_Collected data:_
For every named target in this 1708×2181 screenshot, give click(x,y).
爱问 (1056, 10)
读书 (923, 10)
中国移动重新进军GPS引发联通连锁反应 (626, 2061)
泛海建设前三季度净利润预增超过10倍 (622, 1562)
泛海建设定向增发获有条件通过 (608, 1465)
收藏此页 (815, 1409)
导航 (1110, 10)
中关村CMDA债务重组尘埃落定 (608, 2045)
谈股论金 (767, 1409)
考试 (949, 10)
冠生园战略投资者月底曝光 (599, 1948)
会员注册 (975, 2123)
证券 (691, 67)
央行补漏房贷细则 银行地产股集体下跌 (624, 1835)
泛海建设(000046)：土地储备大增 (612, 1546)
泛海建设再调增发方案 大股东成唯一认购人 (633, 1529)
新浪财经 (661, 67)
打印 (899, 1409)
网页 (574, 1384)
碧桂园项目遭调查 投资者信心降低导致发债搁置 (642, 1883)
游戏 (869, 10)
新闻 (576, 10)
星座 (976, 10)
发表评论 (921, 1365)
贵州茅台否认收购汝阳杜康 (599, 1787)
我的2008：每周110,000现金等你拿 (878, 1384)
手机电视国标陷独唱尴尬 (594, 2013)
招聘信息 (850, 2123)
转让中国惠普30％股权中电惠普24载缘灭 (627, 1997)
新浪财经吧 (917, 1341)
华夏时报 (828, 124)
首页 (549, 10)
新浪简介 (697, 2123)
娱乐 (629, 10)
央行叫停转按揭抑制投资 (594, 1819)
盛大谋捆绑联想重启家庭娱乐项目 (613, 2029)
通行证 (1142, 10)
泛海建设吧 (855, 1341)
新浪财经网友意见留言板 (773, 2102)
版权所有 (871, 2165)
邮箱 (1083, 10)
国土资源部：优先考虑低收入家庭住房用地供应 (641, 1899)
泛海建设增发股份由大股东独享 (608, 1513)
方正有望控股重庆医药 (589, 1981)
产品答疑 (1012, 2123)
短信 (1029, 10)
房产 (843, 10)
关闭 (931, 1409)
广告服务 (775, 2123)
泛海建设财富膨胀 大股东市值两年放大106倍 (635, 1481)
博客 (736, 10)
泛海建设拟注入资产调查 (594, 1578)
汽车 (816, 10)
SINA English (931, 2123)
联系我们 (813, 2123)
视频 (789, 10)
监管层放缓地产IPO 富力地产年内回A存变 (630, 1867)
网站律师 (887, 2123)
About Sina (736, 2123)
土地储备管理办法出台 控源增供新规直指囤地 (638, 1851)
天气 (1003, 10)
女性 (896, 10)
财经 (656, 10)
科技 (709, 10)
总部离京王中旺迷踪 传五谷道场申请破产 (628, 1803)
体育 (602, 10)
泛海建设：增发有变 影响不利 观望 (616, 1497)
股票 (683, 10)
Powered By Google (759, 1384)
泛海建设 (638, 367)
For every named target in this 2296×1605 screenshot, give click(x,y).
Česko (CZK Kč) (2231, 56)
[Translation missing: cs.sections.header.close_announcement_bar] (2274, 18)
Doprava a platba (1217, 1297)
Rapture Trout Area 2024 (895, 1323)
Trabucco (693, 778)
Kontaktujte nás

_TASK STATEMENT:_
When you reach the line containing "泛海建设(000046)：土地储备大增 (612, 1546)" in the data above, start copying exactly, and stop after the line containing "华夏时报 (828, 124)".

_SOLVED PROBLEM:_
泛海建设(000046)：土地储备大增 (612, 1546)
泛海建设再调增发方案 大股东成唯一认购人 (633, 1529)
新浪财经 (661, 67)
打印 (899, 1409)
网页 (574, 1384)
碧桂园项目遭调查 投资者信心降低导致发债搁置 (642, 1883)
游戏 (869, 10)
新闻 (576, 10)
星座 (976, 10)
发表评论 (921, 1365)
贵州茅台否认收购汝阳杜康 (599, 1787)
我的2008：每周110,000现金等你拿 (878, 1384)
手机电视国标陷独唱尴尬 (594, 2013)
招聘信息 (850, 2123)
转让中国惠普30％股权中电惠普24载缘灭 (627, 1997)
新浪财经吧 (917, 1341)
华夏时报 (828, 124)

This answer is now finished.